--- RECORDS SUPPLIED Enclosed Below ---
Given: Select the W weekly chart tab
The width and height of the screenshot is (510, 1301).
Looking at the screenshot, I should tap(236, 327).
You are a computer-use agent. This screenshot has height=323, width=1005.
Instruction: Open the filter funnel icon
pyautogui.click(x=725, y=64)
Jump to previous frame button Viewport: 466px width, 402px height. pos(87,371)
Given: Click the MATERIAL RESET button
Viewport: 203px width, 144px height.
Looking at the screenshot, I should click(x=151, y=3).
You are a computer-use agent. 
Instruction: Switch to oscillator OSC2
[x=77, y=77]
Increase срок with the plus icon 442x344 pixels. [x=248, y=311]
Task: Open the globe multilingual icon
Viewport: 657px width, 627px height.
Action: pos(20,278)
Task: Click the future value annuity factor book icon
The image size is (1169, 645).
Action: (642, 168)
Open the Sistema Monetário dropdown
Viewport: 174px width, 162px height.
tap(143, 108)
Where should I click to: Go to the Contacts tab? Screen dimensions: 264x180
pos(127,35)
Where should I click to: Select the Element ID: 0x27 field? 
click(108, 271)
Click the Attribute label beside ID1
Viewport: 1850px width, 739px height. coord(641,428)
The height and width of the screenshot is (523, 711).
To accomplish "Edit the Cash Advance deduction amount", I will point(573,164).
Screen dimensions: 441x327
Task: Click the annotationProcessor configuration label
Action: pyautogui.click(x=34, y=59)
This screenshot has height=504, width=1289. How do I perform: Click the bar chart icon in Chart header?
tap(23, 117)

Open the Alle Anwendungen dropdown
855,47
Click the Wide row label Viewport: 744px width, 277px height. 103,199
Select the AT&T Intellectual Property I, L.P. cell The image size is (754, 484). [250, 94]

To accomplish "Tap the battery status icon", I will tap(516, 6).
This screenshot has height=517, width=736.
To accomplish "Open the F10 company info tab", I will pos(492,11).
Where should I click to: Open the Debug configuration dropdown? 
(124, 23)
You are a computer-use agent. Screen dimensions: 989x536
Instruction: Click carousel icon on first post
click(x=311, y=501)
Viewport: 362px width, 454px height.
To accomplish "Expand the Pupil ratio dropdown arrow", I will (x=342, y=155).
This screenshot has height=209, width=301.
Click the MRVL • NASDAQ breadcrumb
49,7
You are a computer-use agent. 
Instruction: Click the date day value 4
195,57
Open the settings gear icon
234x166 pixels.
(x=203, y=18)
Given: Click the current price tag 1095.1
--- End of Enclosed RECORDS SUPPLIED ---
PROMPT - An exact restatement of all the entries above is needed.

TASK RESPONSE -
Given: Select the W weekly chart tab
The width and height of the screenshot is (510, 1301).
Looking at the screenshot, I should tap(236, 327).
You are a computer-use agent. This screenshot has height=323, width=1005.
Instruction: Open the filter funnel icon
pyautogui.click(x=725, y=64)
Jump to previous frame button Viewport: 466px width, 402px height. pos(87,371)
Given: Click the MATERIAL RESET button
Viewport: 203px width, 144px height.
Looking at the screenshot, I should click(x=151, y=3).
You are a computer-use agent. 
Instruction: Switch to oscillator OSC2
[x=77, y=77]
Increase срок with the plus icon 442x344 pixels. [x=248, y=311]
Task: Open the globe multilingual icon
Viewport: 657px width, 627px height.
Action: pos(20,278)
Task: Click the future value annuity factor book icon
The image size is (1169, 645).
Action: (642, 168)
Open the Sistema Monetário dropdown
Viewport: 174px width, 162px height.
tap(143, 108)
Where should I click to: Go to the Contacts tab? Screen dimensions: 264x180
pos(127,35)
Where should I click to: Select the Element ID: 0x27 field? 
click(108, 271)
Click the Attribute label beside ID1
Viewport: 1850px width, 739px height. coord(641,428)
The height and width of the screenshot is (523, 711).
To accomplish "Edit the Cash Advance deduction amount", I will point(573,164).
Screen dimensions: 441x327
Task: Click the annotationProcessor configuration label
Action: pyautogui.click(x=34, y=59)
This screenshot has height=504, width=1289. How do I perform: Click the bar chart icon in Chart header?
tap(23, 117)

Open the Alle Anwendungen dropdown
855,47
Click the Wide row label Viewport: 744px width, 277px height. 103,199
Select the AT&T Intellectual Property I, L.P. cell The image size is (754, 484). [250, 94]

To accomplish "Tap the battery status icon", I will tap(516, 6).
This screenshot has height=517, width=736.
To accomplish "Open the F10 company info tab", I will pos(492,11).
Where should I click to: Open the Debug configuration dropdown? 
(124, 23)
You are a computer-use agent. Screen dimensions: 989x536
Instruction: Click carousel icon on first post
click(x=311, y=501)
Viewport: 362px width, 454px height.
To accomplish "Expand the Pupil ratio dropdown arrow", I will (x=342, y=155).
This screenshot has height=209, width=301.
Click the MRVL • NASDAQ breadcrumb
49,7
You are a computer-use agent. 
Instruction: Click the date day value 4
195,57
Open the settings gear icon
234x166 pixels.
(x=203, y=18)
Given: Click the current price tag 1095.1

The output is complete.